Immerhin ist Mosambik seit dem Ende des letzten Jahres vom Terror der Landminen befreit, die die Chimanimani-Region auch nach dem Ende des Bürgerkrieges noch verseuchten. „Unser neuer Präsident, Filipe Nyusi von der Frelimo, hat die Kraft das Land zu einen“, sagt Reverend Dinis Matsolo, Bischof in der Hauptstadt Maputo. Matsolo vermittelte vor der Präsidentschaftswahl zwischen Frelimo und Renamo. Viele setzen bei der wirtschaftlichen Entwicklung des Landes auf den Präsidenten, ein ehemaliger Unternehmer, und die Gasvorkommen des Küstenstaates.
Die Ressourcen sind so gewaltig, dass sie den Weltgasbedarf für zwei Jahre allein decken könnten. Doch es ist fraglich, ob vom Gasreichtum auch die Bevölkerung profitieren wird. Denn erste Lizenzen zur Nutzung der Gasfelder wurden an asiatische Investoren vergeben. Einen nachhaltigen Bergtourismus aufzubauen, könnte daher eine Alternative sein, um das Land regional und ohne internationale Hilfe weiterzuentwickeln.
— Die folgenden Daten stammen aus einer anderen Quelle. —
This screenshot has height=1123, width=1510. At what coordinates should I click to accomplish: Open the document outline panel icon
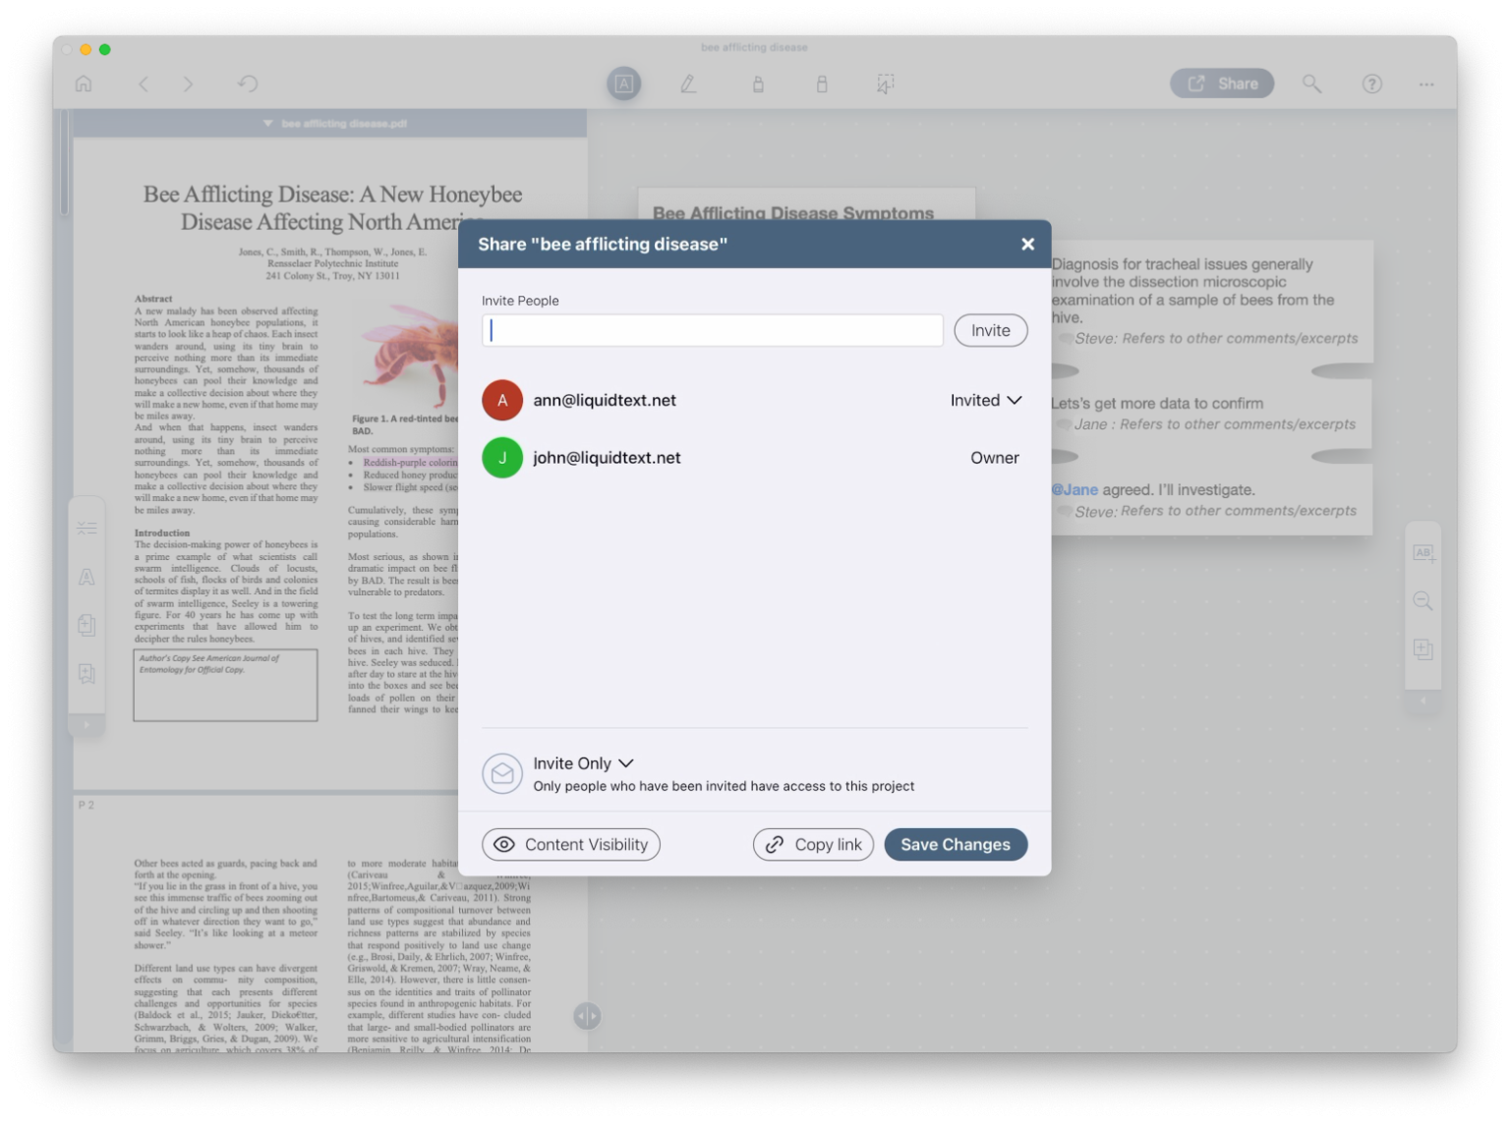[87, 527]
Nach dem Ende des Bürgerkrieges reisten nur wenige Besucher nach Mosambik. Die, die kamen, wollten die Katalogstrände im Süden des Landes sehen. Die Entwicklung der Infrastruktur im Norden und den Bergen wurde von der Regierung vernachlässigt. Heute ist sie keineswegs mit Bergregionen wie etwa den Alpen zu vergleichen.
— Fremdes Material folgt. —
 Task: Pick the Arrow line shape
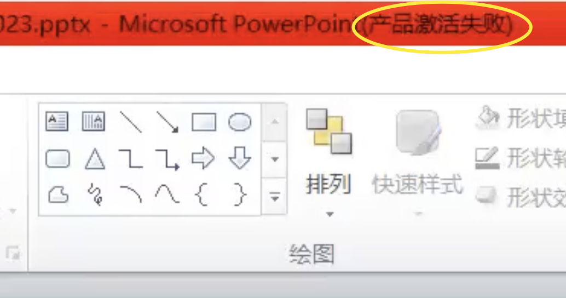(167, 122)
Auch ein anderer Grund hindert die Entwicklung des Bergtourismus: Bergwandern hat in Mosambik keine Tradition. Mosambikaner verbinden mit einem Aufenthalt in den Bergen weder Erholung noch Abenteuer. Nur langsam reift die Vorstellung, dass die Schönheit der Bergwelt auch touristisch von Bedeutung sein könnte. Organisationen wie die NGO Kwaedza Simukai wollen genau hier ansetzen und engagieren sich in der Region Manica, um den Bergtourismus nachhaltig zu entwickeln.
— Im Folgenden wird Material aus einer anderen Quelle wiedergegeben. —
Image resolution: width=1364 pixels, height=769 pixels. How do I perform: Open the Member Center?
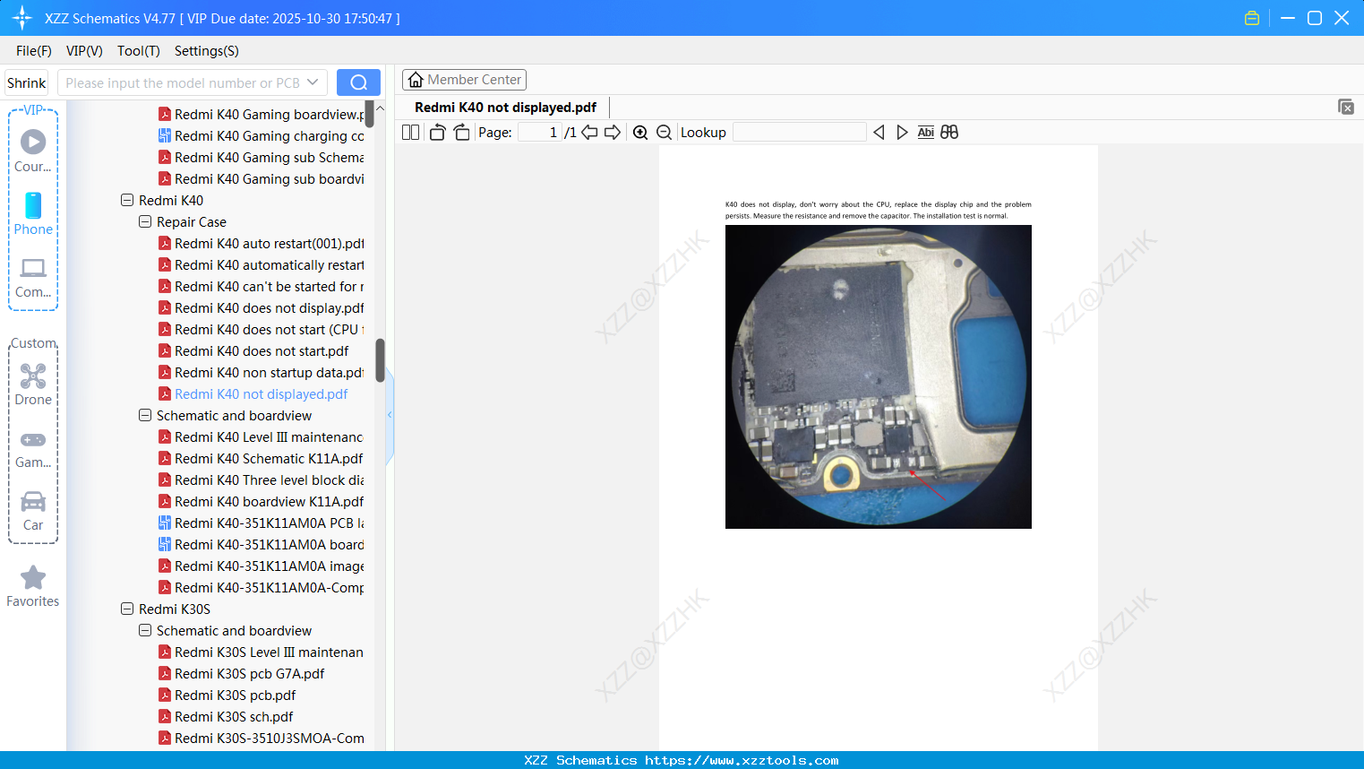(x=464, y=80)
Dem Wunsch einer Ausbreitung des Tourismus steht die Herausforderung des Schutzes der Natur gegenüber. Im Mittelpunkt der Bemühungen von Kwaedza Simukai stehen daher die Qualifizierung von Bergführern und die Vermittlung von Wissen über Naturschutz. In Zukunft soll dieses Wissen schon in den Schulen der Region vermittelt werden. Es ist die Hoffnung auf eine neue Generation junger Menschen, die im Einklang mit der Natur aufwächst und sie als ihre Lebensgrundlage versteht und schützt.
Zum Umdenken anregen
Die NGO bietet dazu Wanderungen an und übernimmt die Ausbildung von Bergführern. Auch Menschen wie Anja Mann tragen zu einer Entwicklung bei: „Wir helfen unseren Gästen, Bergtouren zu organisieren oder Aufenthalte bei Gastfamilien in den Bergen zu vermitteln“. Sie wolle die Menschen zum Umdenken anregen. Den Zusammenhang sehen, dass Europas Reichtum zum Teil auf der Armut der Menschen in Regionen wie Chimanimani aufgebaut ist, dies sei auch über Tourismus möglich, sagt Mann.
So warten sie in Mosambik weiter. Felicitas Mutinda erwartet schon bald mehr Besucher in der einsamen Chimanimani Gegend.
Als die Sonne beginnt zu sinken, wird Mutindas Lachen aber unruhiger. Von Robert und frischem Maismehl fehlt weiterhin jede Spur.